Author:
Wang Min,Chen Tao,He Zhongyi,Chan Lawrence Wing-Chi,Guo Qinger,Cai Shuyang,Duan Jingfeng,Zhang Danbin,Wang Xunda,Fang Yu,Yang Hong
Abstract
AbstractMajor depressive disorder (MDD) is characterized by disrupted functional network connectivity (FNC), with unclear underlying dynamics. We investigated both static FNC (sFNC) and dynamic FNC (dFNC) on resting-state fMRI data from drug-naive first-episode MDD patients and healthy controls (HC). MDD patients exhibited lower sFNC within and between sensory and motor networks than HC. Four dFNC states were identified, including a globally-weakly-connected state, a cognitive-control-dominated state, a globally-positively-connected state, and an antagonistic state. The antagonistic state was marked by strong positive connections within the sensorimotor domain and their anti-correlations with the executive-motor control domain.

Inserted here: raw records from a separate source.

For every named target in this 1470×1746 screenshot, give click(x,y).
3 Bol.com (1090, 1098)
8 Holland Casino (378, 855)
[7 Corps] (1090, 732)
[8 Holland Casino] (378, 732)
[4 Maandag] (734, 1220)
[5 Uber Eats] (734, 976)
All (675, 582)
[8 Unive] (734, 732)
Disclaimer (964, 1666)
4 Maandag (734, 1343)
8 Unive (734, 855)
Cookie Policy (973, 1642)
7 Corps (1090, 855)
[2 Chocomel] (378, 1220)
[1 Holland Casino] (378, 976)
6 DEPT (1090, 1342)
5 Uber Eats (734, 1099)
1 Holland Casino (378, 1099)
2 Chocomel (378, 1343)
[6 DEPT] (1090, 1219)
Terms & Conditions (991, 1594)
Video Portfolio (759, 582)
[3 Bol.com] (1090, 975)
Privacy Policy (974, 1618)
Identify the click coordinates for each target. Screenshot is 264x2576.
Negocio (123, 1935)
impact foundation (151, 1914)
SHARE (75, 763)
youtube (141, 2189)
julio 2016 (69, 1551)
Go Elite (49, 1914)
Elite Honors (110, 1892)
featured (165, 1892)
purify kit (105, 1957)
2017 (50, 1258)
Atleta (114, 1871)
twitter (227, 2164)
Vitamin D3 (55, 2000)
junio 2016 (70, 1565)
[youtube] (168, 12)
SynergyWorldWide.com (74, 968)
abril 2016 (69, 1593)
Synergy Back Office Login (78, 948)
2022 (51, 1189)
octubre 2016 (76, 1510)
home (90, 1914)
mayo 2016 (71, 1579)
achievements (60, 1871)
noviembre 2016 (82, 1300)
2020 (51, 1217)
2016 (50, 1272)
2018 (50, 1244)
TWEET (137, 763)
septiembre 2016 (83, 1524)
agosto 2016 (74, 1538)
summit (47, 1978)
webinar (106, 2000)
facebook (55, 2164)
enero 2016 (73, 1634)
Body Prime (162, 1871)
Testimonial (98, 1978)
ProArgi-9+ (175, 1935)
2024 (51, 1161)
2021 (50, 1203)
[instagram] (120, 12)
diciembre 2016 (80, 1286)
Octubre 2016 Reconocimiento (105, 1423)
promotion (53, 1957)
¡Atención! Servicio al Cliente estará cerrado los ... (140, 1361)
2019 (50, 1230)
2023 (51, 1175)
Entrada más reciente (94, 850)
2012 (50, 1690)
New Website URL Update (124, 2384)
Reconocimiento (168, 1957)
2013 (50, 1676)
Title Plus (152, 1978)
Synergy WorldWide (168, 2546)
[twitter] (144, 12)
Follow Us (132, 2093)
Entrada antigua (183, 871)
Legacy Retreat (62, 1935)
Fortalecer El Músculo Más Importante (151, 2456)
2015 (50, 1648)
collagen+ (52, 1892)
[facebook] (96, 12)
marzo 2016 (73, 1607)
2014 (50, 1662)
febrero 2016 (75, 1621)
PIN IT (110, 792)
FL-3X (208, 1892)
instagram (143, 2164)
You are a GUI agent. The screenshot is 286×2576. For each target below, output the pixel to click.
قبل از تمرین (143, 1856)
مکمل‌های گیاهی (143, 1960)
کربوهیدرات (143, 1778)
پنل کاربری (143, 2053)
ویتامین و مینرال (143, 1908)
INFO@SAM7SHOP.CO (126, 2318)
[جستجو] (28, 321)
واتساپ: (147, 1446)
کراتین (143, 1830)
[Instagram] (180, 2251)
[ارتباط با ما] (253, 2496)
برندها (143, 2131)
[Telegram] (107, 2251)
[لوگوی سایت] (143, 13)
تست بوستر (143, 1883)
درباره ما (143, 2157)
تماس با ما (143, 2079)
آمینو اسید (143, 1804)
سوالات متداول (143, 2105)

Notably, MDD patients exhibited significantly longer time dwelling in the globally-weakly-connected state, at the cost of significantly shorter time dwelling in the antagonistic state. Further, only the mean dwell time of this antagonistic state was significantly anticorrelated to disease severity measures. Our study highlights the altered dynamics of the antagonistic state as a fundamental aspect of disrupted FNC in early MDD.